Very few people in industry have heard of Col. John R. Boyd. But in military science academic circles, he is regarded by some as one of the most influential strategic thinkers since Sun Tzu in 450BC. Chet Richards is a protoge of Boyd, and has adapted the thinking to business. If you read this book, and do a little research on related works, you will quickly realize that the Toyota Production System is organized almost perfectly to give the kinds of strategic advantages that are outlined in this book.


If you have been reading through my posts, you know what I think of this book.
I will copy from my original post.

Made To Stick: Why Some Ideas Survive and Others Die

In Made to Stick, Chip and Dan Heath have addressed head-on one of the biggest problems with implementing change in people’s thinking and behavior — crafting the concept in a way that makes it compelling.. “sticky” in their words.

The book is an extension of the concept described in Gladwell’s The Tipping Point which outlines “stickiness” as one of the things required for an idea to catch on and spread.

Read this book, then take a look at your presentations and training materials, and compare the messages with the examples in the book.

Sources of Power

Gary Klein’s research looks into how experienced experts evaluate a situation and decide on a course of action. His research subjects were firefighters and other emergency services people. What makes this book interesting is that he started out to prove an assumption – that people would evaluate a situation, mentally develop a few possible courses of action, select one based on some mental criteria, and implement it. Since he was looking for the criteria that they used, he was quite surprised that they usually worked by analogy followed by experimentation until they had a workable solution.

The book gives good insight into how people make decisions under time pressure, and some very likely sources of mistakes – especially when a situation appears to be something familiar, when in fact, it is quite something else.

The model he develops in the book is also functionally identical to the “OODA Loop” that Col.

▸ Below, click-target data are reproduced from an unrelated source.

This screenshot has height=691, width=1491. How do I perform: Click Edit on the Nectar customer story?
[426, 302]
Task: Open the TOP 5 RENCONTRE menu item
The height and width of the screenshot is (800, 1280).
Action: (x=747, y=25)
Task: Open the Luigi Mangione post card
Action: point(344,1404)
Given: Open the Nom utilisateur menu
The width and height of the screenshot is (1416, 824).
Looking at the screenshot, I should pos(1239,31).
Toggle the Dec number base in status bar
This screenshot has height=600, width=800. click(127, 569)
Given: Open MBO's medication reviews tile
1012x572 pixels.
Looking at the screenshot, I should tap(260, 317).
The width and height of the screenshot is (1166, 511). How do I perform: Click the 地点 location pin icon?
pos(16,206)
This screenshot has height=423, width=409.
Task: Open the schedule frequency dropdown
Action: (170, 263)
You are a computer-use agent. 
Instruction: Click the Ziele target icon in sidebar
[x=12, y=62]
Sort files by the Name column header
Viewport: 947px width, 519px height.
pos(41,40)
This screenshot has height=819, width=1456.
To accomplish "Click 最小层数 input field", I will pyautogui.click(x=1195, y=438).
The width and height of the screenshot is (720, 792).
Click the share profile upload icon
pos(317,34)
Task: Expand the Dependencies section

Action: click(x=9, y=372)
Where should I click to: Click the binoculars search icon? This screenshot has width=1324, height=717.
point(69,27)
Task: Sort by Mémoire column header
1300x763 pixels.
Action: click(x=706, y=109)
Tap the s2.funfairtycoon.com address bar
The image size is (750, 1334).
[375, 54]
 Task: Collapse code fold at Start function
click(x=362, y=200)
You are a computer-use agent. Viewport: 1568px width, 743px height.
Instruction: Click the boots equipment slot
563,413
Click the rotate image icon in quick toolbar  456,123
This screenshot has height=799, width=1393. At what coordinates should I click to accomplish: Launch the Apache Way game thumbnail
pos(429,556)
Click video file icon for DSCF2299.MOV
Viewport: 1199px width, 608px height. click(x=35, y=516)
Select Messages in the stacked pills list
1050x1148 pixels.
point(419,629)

Boyd developed, and is discussed in “Certain to Win,” above


The Innovator’s Dilemma

Christensen describes a common model which predicts how one technology displaces another. The shift from sails to steam; from props to jets; from cables and winches to hydraulics; and multiple generations of mass data storage technology have all followed the same pattern.

The book was written some time ago, but it successfully predicted the transition from film to digital – including Kodak’s initial response (denial and then surprise at the speed of transition) and the kind of transition they are having to make.

If you are in an established technology, and ignoring a small, specialized niche competitor who may be eating into your lowest margin products, you do so at your peril. If you are in the business of producing that up and coming technology, be prepared for an explosion in growth when you hit a threshold of function that may be well below the mainstream.

Greg Eisenbach’s excellent blog, Grassroots Innovation covers this topic, as well as others.


The Fifth Discipline

Back in the mid- and late 1990’s, this book was on the hot reading list of companies everywhere. Of course like most management fads, things quickly faded to the status quo once people realized that there was actually work involved.

But the message of the book remains, and is totally sound. If you read “Good to Great” and want to understand more about what “level 5 leadership” is like, take a look at the “personal mastery” section of this book.

Today we talk about the Toyota Production System as providing an structure for the organization and the work that provides the opportunity for the organization to rapidly learn. In the context of Senge’s models, what the TPS does is structure the organization and the work to systematically reveal, understand, and simplify complex interdependencies, and manage those few which remain. Senge’s work is about understanding that these interdependencies exist, and accepting that it is actually possible to understand them – with a little work and getting out of denial about things like delayed responses.

I’d like to say that every company organization should pick this up and master the concepts, but it is hard work, and most won’t.